As a young woman raised almost entirely in the cornfields of Iowa, my concept of “desert” was far from the reality: I was expecting lots of sand and not much else. I was surprised and intrigued by the abundance of plants and animals, and the rich geological history of the area.
The heat was staggering at first, but after a while I was too busy gaping at the desert around me and trying to take in everything that I could to be bothered by the heat. I’m pretty sure I asked “What’s that?” at least 50 times, but the other volunteers gladly shared their knowledge and were patient in answering my questions.

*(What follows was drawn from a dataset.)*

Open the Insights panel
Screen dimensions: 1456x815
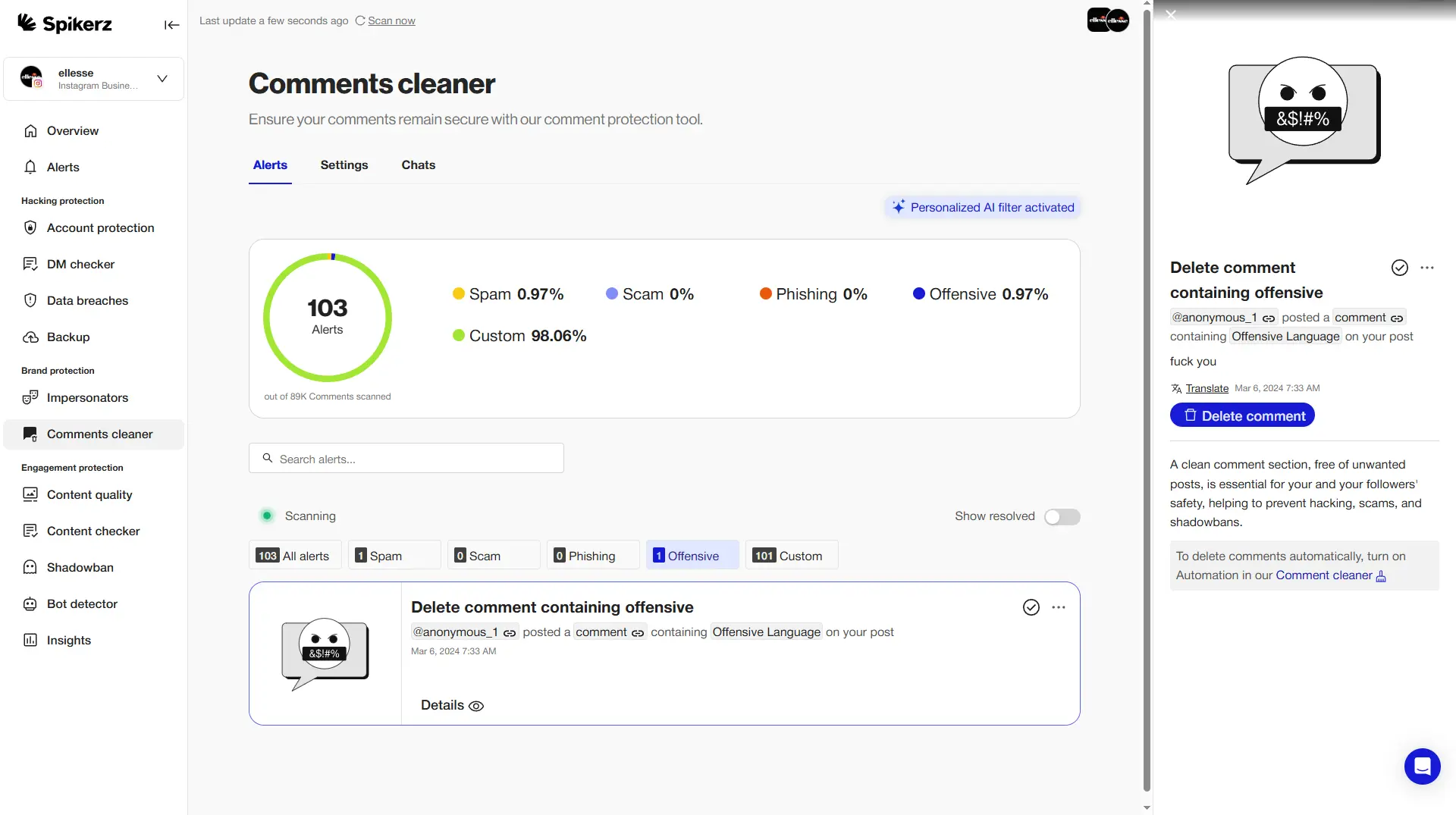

We spent several hours of our expedition digging our truck out of the sand, but that still didn’t detract from my experience. The field trip convinced me that science is not out of reach—it is something that is accessible and important for everyone. If we don’t understand the world in which we live, how can we care for it properly? Until that point, I had a very different concept of both the desert and scientific research itself. I didn’t realize that science learning could be so hands-on.
Visiting the field site made me want to go back to school and study biology—just so I can get back outside! I have always studied the humanities, accepting the common (and false) belief that scientific skill is innate, not learned.
However, my background in humanities doesn’t prohibit me from learning and getting involved with the important scientific work of Blueprint Earth. An interdisciplinary approach is exactly what makes the desert so fascinating. Each person on our team had a new perspective to contribute and something to teach, even if it was simply “this is how you make a sand shovel out of a cooler.”
So now my question is: When can I go back?